Une tendance déterminée antérieurement s’est poursuivie au cours des trois dernières années : un plus grand nombre d’entreprises communiquent avec le Bureau. Quatre-vingt-six (86) cas sont liés à des entreprises et des associations de l’industrie, soit 64 % de tous les cas. Nos services sont également offerts aux particuliers, y compris les patients et les consommateurs qui ont des questions ou des plaintes à formuler au sujet du processus de réglementation. Vingt-cinq particuliers ont communiqué avec nous.

Commentaires reçus

Les thèmes suivants saisissent les principales tendances qui ont été signalées par des intervenants au cours de la dernière année.

Rétroaction positive

Mobilisation dans l’ensemble des secteurs

Une séance de mobilisation unique en son genre avec un groupe diversifié d’intervenants s’est tenue en juin 2015. Il a réuni, entre autres, des membres des associations de l’industrie, des intervenants en soins de santé, des patients et des groupes de consommateurs, ainsi que des défenseurs d’une alimentation et d’un mode de vie sains. Les invités ont eu l’occasion d’entendre des fonctionnaires du Ministère et d’interagir les uns les autres sur la façon d’obtenir de meilleurs résultats pour les Canadiens au chapitre des aliments et des produits de soins de santé. Les fonctionnaires du Ministère ont fourni des renseignements sur les défis et les priorités en matière de réglementation et ont invité les participants à formuler une rétroaction sur la façon de mettre à jour et de renouveler le plan stratégique visant à régler ces questions. Les participants ayant des intérêts apparemment opposés ont eu la possibilité de discuter entre eux et avec le Ministère relativement à ces questions. Le BLLAD a entendu plusieurs participants mentionner qu’ils appréciaient la séance et espéraient que ce genre de dialogue allait se poursuivre ultérieurement.

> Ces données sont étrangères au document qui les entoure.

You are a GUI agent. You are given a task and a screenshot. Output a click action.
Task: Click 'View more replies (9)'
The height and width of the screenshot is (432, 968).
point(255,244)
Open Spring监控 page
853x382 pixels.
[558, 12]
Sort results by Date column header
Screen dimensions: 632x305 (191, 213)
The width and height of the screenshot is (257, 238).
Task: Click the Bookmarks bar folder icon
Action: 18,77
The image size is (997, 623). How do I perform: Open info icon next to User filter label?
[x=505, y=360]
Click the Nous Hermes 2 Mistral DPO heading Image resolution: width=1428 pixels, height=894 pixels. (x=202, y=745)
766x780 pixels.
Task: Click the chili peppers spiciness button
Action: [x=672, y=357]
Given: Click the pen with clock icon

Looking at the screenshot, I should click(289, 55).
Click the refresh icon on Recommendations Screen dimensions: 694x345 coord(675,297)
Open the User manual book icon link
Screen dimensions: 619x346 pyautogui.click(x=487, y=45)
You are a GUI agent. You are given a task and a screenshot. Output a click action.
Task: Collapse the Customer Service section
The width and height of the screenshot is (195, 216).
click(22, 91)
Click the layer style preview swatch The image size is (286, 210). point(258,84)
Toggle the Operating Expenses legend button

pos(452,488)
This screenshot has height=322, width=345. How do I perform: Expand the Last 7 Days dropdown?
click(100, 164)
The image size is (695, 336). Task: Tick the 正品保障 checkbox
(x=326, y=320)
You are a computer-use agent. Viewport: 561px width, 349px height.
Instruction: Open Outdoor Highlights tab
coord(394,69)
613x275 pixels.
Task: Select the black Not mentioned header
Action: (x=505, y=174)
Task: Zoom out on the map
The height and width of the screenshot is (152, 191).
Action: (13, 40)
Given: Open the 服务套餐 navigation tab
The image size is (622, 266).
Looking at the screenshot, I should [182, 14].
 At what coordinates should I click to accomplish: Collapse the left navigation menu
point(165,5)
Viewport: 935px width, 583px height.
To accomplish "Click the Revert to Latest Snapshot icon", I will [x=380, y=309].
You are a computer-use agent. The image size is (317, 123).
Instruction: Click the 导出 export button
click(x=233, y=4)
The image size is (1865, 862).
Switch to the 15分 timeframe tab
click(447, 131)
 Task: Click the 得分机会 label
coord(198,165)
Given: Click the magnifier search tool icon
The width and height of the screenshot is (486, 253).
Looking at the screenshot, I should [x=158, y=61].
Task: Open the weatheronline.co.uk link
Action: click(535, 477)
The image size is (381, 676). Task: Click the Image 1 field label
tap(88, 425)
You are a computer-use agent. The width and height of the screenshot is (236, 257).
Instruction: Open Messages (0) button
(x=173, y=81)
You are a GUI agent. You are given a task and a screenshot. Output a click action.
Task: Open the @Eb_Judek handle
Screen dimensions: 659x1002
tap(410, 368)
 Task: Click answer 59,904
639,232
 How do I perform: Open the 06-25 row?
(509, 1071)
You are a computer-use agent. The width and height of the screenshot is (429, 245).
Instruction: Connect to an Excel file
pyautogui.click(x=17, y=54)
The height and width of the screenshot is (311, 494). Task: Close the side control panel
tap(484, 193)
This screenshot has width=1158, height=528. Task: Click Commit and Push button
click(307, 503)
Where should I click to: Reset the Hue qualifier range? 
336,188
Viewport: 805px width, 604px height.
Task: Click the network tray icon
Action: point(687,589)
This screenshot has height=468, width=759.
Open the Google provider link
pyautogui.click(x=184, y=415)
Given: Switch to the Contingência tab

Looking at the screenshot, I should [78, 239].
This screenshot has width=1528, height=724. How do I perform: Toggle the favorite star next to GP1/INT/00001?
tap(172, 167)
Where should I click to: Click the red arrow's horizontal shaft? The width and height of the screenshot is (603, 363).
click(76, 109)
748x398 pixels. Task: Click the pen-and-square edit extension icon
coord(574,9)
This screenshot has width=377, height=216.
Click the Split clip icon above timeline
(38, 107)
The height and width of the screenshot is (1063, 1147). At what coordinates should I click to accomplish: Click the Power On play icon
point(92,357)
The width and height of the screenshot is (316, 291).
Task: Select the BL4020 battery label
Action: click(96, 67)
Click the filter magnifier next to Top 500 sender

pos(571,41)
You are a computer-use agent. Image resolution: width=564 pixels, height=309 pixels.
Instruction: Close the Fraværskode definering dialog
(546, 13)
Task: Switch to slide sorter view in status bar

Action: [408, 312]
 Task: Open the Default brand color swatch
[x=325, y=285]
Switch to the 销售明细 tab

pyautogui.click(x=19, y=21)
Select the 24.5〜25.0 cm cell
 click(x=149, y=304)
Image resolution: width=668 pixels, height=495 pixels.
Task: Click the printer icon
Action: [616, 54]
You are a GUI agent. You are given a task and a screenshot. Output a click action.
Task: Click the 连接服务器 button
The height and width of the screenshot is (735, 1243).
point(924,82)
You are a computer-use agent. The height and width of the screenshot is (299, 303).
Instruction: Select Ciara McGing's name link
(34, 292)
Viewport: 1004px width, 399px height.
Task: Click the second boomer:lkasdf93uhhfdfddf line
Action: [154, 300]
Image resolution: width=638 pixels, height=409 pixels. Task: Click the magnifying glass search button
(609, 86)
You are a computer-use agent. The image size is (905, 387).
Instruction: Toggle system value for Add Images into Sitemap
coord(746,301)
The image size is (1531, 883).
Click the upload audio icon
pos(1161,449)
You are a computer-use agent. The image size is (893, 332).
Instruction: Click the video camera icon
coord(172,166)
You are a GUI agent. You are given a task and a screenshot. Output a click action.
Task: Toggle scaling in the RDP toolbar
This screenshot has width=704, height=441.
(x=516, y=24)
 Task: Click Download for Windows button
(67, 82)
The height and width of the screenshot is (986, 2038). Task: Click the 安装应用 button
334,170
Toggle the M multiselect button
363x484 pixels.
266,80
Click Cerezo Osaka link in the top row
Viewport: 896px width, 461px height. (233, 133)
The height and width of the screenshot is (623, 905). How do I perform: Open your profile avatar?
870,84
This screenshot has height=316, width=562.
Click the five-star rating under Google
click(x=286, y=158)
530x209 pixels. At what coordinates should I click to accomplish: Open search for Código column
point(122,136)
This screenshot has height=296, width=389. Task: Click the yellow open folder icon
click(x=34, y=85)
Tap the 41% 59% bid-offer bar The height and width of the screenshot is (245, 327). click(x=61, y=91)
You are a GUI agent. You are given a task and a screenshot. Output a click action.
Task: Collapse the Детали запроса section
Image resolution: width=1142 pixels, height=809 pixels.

Demandes d’amélioration de la part des intervenants

Volonté croissante d’établir un cadre pour les produits de santé destinés aux consommateurs

Le BLLAD continue de recevoir des plaintes de la part d’entreprises au sujet de l’approche actuelle en matière de réglementation des produits de santé destinés aux consommateurs. Les intervenants de l’industrie continuent de réclamer un nouveau cadre harmonisé qui correspond à l’approche de réglementation des médicaments en vente libre, des produits de santé naturels, des cosmétiques et des désinfectants.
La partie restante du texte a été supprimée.